Invoquant le motif de l’urgence, qui nous est inlassablement rabâché, et le fait que la CNDA est dotée d’une compétence nationale, la commission a maintenu le recours à la technique de la visioconférence.
Comme en 2007, lors de l’examen du projet de loi relatif à la maîtrise de l’immigration, à l’intégration et à l’asile, nous nous opposons à cette possibilité.
Si la technologie de la visioconférence s’est largement diffusée depuis 2003 en matière de procédure pénale, elle est inadaptée aux étrangers qui peuvent être fortement traumatisés par les persécutions subies dans leur pays d’origine et qui ne se trouveraient pas en condition de formuler sereinement leur demande.
Le droit d’opposition de l’étranger à l’utilisation de la visioconférence n’est pas repris dans le texte de la commission, alors qu’il figure dans le droit en vigueur.
Quoi qu’il en soit, à ce stade, l’absence de garantie renforce notre opposition à l’usage de cette technique dans le cadre du contentieux relatif au refus d’entrée sur le territoire au titre de l’asile.
M. le président.

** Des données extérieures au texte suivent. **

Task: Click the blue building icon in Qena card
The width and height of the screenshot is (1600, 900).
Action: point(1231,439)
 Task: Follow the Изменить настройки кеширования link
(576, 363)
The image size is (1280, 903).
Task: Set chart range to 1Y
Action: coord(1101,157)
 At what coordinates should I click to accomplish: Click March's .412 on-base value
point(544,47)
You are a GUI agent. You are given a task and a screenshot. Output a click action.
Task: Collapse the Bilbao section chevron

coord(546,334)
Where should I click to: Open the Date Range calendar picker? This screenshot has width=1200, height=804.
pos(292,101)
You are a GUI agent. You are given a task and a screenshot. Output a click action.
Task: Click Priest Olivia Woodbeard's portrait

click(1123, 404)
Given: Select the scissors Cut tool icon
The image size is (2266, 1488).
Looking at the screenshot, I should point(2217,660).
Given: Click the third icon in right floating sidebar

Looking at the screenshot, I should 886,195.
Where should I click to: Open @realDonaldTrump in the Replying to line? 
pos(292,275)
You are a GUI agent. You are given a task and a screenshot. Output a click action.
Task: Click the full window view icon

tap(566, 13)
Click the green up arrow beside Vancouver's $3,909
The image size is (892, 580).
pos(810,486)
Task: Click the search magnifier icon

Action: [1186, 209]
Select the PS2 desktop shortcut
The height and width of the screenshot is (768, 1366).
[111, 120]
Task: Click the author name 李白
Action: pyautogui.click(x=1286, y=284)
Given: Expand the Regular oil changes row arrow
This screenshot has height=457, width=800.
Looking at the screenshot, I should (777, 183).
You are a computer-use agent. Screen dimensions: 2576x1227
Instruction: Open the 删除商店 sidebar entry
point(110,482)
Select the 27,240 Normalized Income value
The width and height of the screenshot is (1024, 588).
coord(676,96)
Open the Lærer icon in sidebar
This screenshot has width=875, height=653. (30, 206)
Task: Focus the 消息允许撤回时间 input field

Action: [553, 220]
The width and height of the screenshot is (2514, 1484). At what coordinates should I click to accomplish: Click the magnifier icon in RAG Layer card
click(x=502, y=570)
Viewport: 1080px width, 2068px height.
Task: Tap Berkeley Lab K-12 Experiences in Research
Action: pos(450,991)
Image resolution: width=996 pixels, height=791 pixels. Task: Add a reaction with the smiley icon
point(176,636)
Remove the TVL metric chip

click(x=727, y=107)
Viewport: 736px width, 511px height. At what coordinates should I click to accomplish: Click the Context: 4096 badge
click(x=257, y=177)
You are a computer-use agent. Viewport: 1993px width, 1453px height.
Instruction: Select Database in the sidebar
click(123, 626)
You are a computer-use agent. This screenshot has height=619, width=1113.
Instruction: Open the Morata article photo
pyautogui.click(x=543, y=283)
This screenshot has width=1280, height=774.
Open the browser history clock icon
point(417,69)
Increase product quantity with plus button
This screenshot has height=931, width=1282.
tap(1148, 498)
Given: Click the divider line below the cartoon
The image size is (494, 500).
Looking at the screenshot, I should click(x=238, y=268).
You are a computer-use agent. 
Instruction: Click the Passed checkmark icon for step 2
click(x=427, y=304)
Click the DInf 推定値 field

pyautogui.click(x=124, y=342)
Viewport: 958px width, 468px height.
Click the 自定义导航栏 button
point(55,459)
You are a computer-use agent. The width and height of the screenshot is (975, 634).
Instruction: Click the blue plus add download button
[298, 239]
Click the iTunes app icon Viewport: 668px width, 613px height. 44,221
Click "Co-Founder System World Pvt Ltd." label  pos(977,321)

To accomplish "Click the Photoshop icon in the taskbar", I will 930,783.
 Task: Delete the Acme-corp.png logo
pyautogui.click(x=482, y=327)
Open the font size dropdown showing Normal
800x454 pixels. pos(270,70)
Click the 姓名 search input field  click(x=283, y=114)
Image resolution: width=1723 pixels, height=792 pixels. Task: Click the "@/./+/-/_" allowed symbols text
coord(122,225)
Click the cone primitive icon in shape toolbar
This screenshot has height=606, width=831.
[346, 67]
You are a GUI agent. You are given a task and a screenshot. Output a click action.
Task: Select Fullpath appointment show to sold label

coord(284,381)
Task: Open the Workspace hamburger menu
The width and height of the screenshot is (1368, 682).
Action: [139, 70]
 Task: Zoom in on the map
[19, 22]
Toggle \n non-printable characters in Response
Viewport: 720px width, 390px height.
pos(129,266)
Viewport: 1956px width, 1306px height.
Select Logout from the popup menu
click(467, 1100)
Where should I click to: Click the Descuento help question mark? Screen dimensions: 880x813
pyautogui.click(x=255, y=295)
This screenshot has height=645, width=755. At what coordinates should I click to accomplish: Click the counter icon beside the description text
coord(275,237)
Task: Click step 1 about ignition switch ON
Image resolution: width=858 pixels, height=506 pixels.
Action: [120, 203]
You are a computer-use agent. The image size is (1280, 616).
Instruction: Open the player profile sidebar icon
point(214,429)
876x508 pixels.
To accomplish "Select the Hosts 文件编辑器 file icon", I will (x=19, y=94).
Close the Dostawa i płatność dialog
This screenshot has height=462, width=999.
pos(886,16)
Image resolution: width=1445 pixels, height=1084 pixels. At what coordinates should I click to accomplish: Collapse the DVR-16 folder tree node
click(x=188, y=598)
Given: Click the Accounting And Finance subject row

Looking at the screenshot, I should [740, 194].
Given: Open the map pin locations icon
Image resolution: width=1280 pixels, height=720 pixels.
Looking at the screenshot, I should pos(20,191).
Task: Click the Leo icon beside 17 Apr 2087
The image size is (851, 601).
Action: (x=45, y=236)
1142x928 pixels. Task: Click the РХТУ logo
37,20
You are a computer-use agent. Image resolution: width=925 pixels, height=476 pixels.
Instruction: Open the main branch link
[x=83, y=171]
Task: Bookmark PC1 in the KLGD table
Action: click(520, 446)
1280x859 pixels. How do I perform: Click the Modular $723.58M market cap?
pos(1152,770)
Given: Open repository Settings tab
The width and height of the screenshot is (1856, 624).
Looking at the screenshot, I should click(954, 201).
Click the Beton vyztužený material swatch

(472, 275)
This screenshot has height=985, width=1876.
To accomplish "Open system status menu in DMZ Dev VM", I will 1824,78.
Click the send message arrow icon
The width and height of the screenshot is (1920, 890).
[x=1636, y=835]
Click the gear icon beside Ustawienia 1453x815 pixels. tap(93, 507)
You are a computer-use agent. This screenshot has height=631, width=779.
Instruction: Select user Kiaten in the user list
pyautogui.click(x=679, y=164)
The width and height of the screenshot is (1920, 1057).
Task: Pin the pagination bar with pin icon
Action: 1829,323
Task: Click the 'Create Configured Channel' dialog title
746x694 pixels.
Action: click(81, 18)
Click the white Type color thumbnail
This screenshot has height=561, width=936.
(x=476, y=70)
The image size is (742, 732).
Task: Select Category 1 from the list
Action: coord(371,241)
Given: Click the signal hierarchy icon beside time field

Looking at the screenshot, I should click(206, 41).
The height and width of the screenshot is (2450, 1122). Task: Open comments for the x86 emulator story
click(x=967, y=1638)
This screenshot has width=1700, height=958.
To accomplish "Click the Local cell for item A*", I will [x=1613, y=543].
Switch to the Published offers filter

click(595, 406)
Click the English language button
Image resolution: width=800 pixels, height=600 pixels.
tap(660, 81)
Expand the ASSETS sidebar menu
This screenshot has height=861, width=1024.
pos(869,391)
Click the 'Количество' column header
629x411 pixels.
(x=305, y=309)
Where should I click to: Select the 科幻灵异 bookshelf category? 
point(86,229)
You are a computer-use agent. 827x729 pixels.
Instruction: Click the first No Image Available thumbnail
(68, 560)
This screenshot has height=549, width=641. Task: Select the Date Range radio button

L'amendement n° 33, présenté par Mme Assassi et les membres du groupe Communiste, Républicain, Citoyen et des Sénateurs du Parti de Gauche, est ainsi libellé :
Rédiger comme suit le dernier alinéa de cet article :
L'audience se tient dans les locaux de la Cour nationale du droit d'asile.
La parole est à Mme Brigitte Gonthier-Maurin.
Mme Brigitte Gonthier-Maurin. Dans la continuité de la loi relative à la maîtrise de l’immigration, à l’intégration et à l’asile de 2007, le dernier alinéa de l’article 1er prévoit que les audiences de la CNDA pourront se tenir dans « une salle d’audience ouverte au public spécialement aménagée à cet effet », auprès de la zone d’attente au sein de laquelle l’intéressé est maintenu.
Or, nous l’avons rappelé à de multiples reprises, la tenue d’audiences dans la zone aéroportuaire contrevient à la Convention de sauvegarde des droits de l’homme et des libertés fondamentales, laquelle exige, d’une part, la publicité des audiences et, d’autre part, l’indépendance et l’impartialité du juge, pour satisfaire aux conditions d’un procès équitable.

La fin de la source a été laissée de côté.